“Be good” pills coming from a government near you

What shall we do about all these people running around without masks on? Ah! One ethics expert has the solution. He claims we should drug them into submission.

My research in bioethics focuses on questions like how to induce those who are non-cooperative to get on board with doing what’s best for the public good.

Okay. So far, so good. There are lots of ways to induce non-cooperative people to change their behavior. You can try to persuade them. You can fine them. You can even use subtle psychological tricks, like marketers regularly do.

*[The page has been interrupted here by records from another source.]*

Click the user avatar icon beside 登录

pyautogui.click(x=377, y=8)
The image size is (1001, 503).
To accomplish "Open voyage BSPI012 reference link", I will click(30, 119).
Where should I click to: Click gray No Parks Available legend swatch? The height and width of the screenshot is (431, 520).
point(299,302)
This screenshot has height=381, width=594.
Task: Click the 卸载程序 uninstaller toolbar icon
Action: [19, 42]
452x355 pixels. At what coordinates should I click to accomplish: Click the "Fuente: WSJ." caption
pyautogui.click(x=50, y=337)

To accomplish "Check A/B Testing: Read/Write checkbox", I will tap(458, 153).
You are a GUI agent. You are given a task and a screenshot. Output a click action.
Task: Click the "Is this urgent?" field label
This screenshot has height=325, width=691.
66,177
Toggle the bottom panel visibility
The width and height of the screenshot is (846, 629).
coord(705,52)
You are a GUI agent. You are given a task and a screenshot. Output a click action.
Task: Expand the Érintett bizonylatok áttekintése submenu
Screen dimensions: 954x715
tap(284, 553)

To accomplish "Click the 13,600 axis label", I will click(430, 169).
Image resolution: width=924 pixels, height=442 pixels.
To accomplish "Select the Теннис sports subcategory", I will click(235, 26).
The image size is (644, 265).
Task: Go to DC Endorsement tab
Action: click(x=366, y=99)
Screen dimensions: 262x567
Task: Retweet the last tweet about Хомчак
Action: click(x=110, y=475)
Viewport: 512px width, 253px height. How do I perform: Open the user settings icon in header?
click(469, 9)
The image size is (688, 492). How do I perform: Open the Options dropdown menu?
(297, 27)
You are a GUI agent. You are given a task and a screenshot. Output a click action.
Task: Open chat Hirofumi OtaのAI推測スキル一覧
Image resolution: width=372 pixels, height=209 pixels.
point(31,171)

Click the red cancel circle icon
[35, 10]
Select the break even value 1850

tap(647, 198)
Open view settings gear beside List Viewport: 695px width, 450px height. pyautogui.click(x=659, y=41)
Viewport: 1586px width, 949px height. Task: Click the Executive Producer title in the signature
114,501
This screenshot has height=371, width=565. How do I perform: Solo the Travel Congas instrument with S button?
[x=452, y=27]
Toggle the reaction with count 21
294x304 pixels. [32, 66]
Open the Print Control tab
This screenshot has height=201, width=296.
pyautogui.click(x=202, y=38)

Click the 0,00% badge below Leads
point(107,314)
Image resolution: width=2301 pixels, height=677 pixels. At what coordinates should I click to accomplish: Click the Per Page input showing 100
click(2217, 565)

For example, hotels try to find ways to get more people to participate in their “save the earth, use a dirty towel” efforts. They experiment with different messaging, and find that some messages work better than others. For some odd reason, messages that compare the performance of the floor you’re on to the rest of the hospital seem to work. Why “go team 2nd floor” works is pretty doggone weird, but it does, and it doesn’t violate anyone’s rights, so … go for it, I say. (Although I always use the clean towel myself. To heck with the planet. Last time I looked, it had plenty of water.)

To me, it seems the problem of coronavirus defectors could be solved by moral enhancement: like receiving a vaccine to beef up your immune system, people could take a substance to boost their cooperative, pro-social behavior. Could a psychoactive pill be the solution to the pandemic?

I see. So when you check in to a hotel, they give you shot to make you more likely to use yesterday’s towel.

I believe society may be better off, both in the short term as well as the long, by boosting not the body’s ability to fight off disease but the brain’s ability to cooperate with others.

We can engineer a better man through chemistry!

Sounds like “the pax” from Firefly, and I’m with Mal Reynolds on that front. “I don’t hold to that.”